Kenner located Pound's importance in the way that he had broken free of 19th-century linear concepts of time and developed poetic techniques that brought out the vivid existence of words and images from the past in the present: according to Kenner, for example, Chinese ideograms were, for Pound, "neither archaic nor modern. Like cave paintings they exist now, with the strange extra-temporal persistence of objects in space." The Pound Era was remarkable not only for the range and depth of its explorations, but also for the unusual way in which it was organised.
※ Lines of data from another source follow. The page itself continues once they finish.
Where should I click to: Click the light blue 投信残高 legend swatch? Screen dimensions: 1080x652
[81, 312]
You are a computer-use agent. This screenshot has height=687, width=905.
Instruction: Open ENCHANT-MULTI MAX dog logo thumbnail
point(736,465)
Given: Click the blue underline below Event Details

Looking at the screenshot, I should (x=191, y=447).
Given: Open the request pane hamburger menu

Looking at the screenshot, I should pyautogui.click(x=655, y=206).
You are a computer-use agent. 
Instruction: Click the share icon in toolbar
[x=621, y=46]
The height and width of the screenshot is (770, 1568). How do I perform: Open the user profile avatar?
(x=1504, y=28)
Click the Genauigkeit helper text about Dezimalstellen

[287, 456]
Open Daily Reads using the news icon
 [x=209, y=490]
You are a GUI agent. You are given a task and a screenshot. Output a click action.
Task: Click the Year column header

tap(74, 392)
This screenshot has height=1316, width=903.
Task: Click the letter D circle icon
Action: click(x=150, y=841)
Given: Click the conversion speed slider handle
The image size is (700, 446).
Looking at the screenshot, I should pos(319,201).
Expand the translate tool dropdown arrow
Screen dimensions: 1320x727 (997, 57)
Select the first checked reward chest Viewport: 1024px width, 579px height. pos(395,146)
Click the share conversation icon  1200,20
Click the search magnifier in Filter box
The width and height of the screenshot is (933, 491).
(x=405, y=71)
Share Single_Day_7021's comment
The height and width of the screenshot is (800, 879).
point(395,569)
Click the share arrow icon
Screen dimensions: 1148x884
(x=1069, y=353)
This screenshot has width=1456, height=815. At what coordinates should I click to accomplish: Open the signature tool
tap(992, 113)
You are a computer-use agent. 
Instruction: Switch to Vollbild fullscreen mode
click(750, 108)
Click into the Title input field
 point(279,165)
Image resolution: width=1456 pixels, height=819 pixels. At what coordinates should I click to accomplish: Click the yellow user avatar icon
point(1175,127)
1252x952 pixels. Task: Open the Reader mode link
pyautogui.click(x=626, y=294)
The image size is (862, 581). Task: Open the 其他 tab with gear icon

Like Pound's poetry, it accumulated "luminous details" and departed from strict chronology to complement its argument that modernism was characterised by a different experience of time.
In 1973, Kenner left Santa Barbara for Johns Hopkins University, where he became Andrew Mellon Professor of Humanities in 1975. In 1991, he moved to the University of Georgia and taught there until his retirement in 1999. His later books continued to explore modernism and its aftermath, for example in A Colder Eye: the modern Irish writers (1983) and A Sinking Island: the modern English writers (1988); he also commented more widely on current cultural issues, but, perhaps taking his cue from his old mentor Marshall McLuhan, he refused simply to deplore contemporary media.
In The Elsewhere Community (1998), he observed that the Internet, while it could not replace the direct presence of a teacher, "offers something one-on-one presence does not: access to any mentor who has a computer, anywhere in the world. Media always offers gains, though offset by losses." Kenner remained actively engaged with the modern world until his death at the age of 80, after suffering from heart problems. He will be remembered as an admirably astute and energetic critic whose work, at its best, conveys the excitement of modernist writing and shares Pound's desire to "make it new" by bringing the vital elements of literature and culture, from whatever era, vividly to bear on the present.